Data items

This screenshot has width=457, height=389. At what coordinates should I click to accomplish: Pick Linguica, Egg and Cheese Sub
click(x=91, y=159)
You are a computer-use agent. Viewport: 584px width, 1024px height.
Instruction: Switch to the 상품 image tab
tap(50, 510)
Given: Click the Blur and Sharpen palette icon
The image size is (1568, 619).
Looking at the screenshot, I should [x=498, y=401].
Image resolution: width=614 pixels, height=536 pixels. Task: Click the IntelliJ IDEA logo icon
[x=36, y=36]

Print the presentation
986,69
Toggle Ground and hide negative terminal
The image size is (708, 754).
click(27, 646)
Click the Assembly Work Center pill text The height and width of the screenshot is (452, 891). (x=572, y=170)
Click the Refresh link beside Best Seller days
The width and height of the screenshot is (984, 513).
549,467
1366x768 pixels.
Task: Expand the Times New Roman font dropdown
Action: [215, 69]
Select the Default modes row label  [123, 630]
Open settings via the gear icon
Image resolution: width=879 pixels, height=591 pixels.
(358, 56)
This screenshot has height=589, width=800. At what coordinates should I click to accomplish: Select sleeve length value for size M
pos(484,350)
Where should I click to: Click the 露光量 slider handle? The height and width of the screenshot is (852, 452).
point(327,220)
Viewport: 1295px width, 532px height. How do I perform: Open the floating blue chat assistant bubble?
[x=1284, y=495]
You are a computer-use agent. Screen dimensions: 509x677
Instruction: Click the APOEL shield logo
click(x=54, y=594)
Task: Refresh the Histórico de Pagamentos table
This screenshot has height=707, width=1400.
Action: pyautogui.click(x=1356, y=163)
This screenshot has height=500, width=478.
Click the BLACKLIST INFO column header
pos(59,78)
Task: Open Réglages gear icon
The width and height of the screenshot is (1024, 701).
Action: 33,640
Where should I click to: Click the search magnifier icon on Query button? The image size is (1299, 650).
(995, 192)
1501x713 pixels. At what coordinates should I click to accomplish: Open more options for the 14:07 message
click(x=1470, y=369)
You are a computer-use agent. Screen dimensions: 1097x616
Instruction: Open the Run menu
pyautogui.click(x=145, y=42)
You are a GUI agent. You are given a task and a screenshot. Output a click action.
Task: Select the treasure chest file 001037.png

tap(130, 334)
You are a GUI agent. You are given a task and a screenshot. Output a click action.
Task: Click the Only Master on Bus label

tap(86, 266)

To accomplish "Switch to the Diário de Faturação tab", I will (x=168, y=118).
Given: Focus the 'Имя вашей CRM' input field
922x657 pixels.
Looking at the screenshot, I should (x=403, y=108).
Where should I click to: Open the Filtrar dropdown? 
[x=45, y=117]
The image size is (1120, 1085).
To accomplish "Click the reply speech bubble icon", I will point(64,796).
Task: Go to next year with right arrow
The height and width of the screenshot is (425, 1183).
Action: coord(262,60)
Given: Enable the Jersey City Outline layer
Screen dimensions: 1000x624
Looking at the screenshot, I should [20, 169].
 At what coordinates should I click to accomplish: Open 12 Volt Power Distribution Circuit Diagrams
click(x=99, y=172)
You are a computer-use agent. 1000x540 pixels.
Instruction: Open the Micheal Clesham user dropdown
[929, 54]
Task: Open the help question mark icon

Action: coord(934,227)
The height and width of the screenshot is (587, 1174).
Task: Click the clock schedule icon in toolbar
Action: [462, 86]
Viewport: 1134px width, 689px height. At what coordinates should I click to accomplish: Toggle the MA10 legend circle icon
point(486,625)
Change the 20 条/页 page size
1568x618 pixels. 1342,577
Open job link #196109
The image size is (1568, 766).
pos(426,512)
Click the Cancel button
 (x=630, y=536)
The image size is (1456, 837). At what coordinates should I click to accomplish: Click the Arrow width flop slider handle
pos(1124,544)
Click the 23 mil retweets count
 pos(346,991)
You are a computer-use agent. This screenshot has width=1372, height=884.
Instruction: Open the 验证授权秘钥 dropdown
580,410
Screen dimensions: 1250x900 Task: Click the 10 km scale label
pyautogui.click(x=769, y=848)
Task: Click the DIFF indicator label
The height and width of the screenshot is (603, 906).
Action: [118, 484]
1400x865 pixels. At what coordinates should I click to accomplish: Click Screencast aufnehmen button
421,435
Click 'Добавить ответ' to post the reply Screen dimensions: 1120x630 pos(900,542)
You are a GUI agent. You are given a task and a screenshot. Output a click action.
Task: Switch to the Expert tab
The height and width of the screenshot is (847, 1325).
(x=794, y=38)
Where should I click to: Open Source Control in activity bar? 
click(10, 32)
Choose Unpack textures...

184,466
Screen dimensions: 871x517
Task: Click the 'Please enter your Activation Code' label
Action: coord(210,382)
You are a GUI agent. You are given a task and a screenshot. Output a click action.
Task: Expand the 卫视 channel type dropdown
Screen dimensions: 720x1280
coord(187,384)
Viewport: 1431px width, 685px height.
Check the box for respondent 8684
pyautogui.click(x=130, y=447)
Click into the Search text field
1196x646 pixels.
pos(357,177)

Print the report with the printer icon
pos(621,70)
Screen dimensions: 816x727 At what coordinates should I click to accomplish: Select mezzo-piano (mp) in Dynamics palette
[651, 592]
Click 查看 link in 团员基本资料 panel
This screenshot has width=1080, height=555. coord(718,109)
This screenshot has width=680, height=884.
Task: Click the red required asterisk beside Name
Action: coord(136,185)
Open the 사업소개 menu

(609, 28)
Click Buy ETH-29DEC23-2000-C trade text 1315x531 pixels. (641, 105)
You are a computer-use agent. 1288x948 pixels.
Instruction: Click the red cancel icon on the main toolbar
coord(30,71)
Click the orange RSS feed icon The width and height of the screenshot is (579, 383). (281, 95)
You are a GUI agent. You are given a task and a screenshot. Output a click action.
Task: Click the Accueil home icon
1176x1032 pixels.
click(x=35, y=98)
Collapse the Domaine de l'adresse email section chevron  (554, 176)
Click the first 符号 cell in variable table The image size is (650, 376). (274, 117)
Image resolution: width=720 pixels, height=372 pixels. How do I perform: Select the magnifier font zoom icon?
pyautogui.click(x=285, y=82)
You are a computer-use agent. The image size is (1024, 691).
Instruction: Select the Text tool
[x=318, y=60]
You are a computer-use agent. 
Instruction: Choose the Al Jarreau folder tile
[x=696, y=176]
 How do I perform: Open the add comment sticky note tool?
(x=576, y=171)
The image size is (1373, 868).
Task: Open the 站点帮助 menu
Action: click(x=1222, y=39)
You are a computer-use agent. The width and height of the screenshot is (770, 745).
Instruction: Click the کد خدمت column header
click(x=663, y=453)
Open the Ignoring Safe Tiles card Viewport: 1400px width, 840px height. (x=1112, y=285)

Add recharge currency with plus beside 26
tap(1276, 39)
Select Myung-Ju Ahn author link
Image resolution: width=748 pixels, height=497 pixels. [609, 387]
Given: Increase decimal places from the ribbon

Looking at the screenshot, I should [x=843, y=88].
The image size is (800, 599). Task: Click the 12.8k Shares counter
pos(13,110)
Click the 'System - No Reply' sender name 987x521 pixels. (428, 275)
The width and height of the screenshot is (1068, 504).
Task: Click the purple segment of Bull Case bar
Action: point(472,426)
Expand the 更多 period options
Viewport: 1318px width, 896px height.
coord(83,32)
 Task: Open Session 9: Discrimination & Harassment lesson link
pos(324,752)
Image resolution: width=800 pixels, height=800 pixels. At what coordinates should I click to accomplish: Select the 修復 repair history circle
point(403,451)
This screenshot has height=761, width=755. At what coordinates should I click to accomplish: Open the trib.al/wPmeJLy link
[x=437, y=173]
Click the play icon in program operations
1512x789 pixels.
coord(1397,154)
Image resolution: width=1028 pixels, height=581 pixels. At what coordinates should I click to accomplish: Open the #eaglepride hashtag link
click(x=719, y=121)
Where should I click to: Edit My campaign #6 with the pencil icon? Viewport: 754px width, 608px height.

WORK TO BE COMPLETED ▸
All lines above containing the string "will" are to be collected.

WRITTEN RESPONSE ▸
To accomplish "Switch to the Diário de Faturação tab", I will (x=168, y=118).
To accomplish "Click the reply speech bubble icon", I will point(64,796).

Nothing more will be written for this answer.